Though the men were on the bus through to the end of the current season, that also means that they are in every episode--and viewers see them, week to week. Some viewers not only have gotten the wrong idea about the men, but have allegedly acted in violently homophobic ways based on that impression.
"Ever since that first episode appeared on the television, we have suffered name-calling and constant verbal abuse in the streets--mostly from gangs of teenagers, who seem to think it's funny to call us gay," said Hole, adding that, "at its worst, the abuse has included physical attacks. I had a bottle thrown at me as I was walking down Park Street last week, while the attackers shouted homophobic abuse at me."
Some gay men have also gotten the wrong idea. Said Hole, "The other side of the coin, is that we have also become sort of gay icons. I've been inundated by homosexual men who have contacted me via Facebook, to ask for casual sex and to make other indecent proposals."
"We want to make it absolutely clear, neither of us are gay," said Evans. "We've got nothing against gay people, but we would just like to set the record straight."
Anti-gay violence that targets straights is not uncommon, particularly when the victims are from other cultures where straight men are comfortable with physical affection and physical proximity to other men. In one case that has since become notorious, an Ecuadorian immigrant named Jose Sucuzhanay and his brother were set upon by two attackers as they walked down a street in Brooklyn. The attackers, Hakim Scott and Keith Phoenix, jumped out of an SUV, broke a bottle over the head of Jose, and chased his brother, Romel; they then took a baseball bat from the van and beat Jose so badly that he later died. Neither Jose nor his brother were gay, but the men in the SUV seemingly thought that they were because the men were huddled together against the cold.
The attackers are now on trial for Sucuzhanay's death, with Phoenix--who wielded the bat--saying that the beating he delivered was done in self-defense and that he thought Sucuzhanay was reaching for a gun. Scott's attorney, meanwhile, has said that the attack "was never about hate, never about prejudice," even though the attackers reportedly shouted anti-gay and anti-Hispanic epithets as they were attacking the men.
"Empathy for a victim whose innocence becomes all the more pronounced considering they were chosen on a false premise is part of the reason why cases where perception--and not actual sexual orientation--that get the most attention," Sharon Staple, executive director of the Gay & Lesbian Anti Violence Project, told EDGE for a March 31, 2009, article, with the effect that heterosexuals who might not otherwise care about the issue might "stop and say this could happen to any of us, because it's not about who we are. It's about who the perpetrator thinks we are." Says Staple, "we can come together as a community and to say this isn't right.

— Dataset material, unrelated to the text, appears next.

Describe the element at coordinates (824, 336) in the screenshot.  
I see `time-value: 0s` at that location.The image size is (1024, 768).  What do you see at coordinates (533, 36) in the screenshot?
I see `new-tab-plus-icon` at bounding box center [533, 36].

This sort of violence shouldn't happen to anybody."
The same article noted that heterosexuals who ally themselves with gays can become targets of homophobic rage by association, as has been known to happen to straight members of gay-straight alliances (GSAs) at schools.
Moreover, in certain contexts, boisterous heterosexuality is required in order for men to accept one another as straight; the EDGE article noted that straight military personnel whose religious views forbid extramarital sex are sometimes targeted as "gay" by their male peers.